Case in point, the simple door. Latour describes the genesis of the automatic door to illustrate what kind of labour each element does, eliminating human work in the process. He begins by discussing a wall, which keeps out the cold and damp. That’s its job, and it does it well. The wall, however, doesn’t allow for entry or exit. To eliminate the need for humans to have to claw their way through brick on a regular basis – an onerous amount of human work – a door is put in place. It’s an admirable exchange of labour – hard struggle on the part of humans replaced by the swing of hinges on a nonhuman agent. However, the hinges need a human to work, and visitors cannot always be trusted to close the door. After trying to keep even one human to guard the door, the doorman, and coming up with less than perfect results, an automatic, mechanized door is put in place. The “Frenglish” word for the automatic door, a “groom”, also cutely illustrates how easily nonhumans can take on human roles and actions by eliminating human labour (153).

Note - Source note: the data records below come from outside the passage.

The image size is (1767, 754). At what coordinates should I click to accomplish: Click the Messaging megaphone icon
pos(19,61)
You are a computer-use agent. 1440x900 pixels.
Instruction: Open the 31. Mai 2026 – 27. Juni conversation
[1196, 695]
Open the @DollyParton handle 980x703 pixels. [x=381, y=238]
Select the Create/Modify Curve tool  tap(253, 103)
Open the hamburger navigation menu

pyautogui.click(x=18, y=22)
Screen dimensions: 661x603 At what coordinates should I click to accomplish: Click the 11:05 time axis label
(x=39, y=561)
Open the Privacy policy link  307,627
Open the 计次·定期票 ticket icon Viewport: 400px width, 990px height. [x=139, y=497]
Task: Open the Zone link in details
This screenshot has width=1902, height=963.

That actions can be human or nonhuman is nature, is precisely Latour’s point in this essay, and consistent with his expositions of Actor-Network Theory, or ANT. According to ANT, relationships between nonhumans and humans form a complex web: we shift work to them and they require work from us, we delegate to them, and they delegate to us right back. The relationships are intricate and fluid. When nonhumans dictate human action, this is called prescription (157, a term Latour borrows from Madeleine Akrich). A fine example would be a seatbelt that can’t be unbuckled while the car is in motion, its purpose to protect human passengers by insisting on the moral choice: “don’t kill yourselves”. As Latour writes: “Prescription is the moral and ethical dimension of mechanisms. In spite of the constant weeping of moralists, no human is as relentlessly moral as a machine…the sum of morality does not remain stable but increases enormously with the population of nonhumans.” (157). Prescription also helps illustrate how objects can be discriminatory. An automatic door that closes too quickly discriminates against slow walkers (157). It also helps show the human design by “devious” engineers (152) that goes into creating nonhumans actors. When engineers create prescriptive nonhumans, what we have is a “distribution of competencies” (158). That is, there is no purpose in deciding what fine lines fall between human and nonhuman actions, for they work together and are distributed among types of entities. Actions can be human or nonhuman; Latour distinguishes only between actor, the source of an action, and actant, the doer of the action (177).

Finally, Latour discusses machines in relationship to texts. He sees machines as having “silent” authors; (169). We love silence in nonhumans – we don’t need our walls to loudly proclaim their existence. However, forgetting the work they do can cause a lapse in our understanding. The concept of the Text provides a way out of this solipsism. With a Text, a “program of action” allows words to become effects. His metaphor is that of a programming language, where words create things (251). The program of action of an object works against an antiprogram, or the non-effect of this action. Nonhumans are best at programs of action: “No matter how clever and crafted are our novelists, they are no match for engineers” (169).

This essay by Latour will be useful to me going forward as I think more about libraries and how library resources function as objects and as embedded sources of texts. I’ll be thinking about user-friendly interfaces and user interactions, user needs, and the way that physical, designed spaces shape information seeking behaviours. I’ll also be thinking about how library resources, namely Tests, can be moral agents prescribing action, a fact evidenced in the strong affective emotional attachment that readers have with them. In contrasting this with the silent nature of most prescriptive nonhumans, I’ll argue that the physical nature in which texts interact with patrons, and the web of actors and actants that exists there between author, reader, librarian, library, and collection, requires ANT theory to be best understood.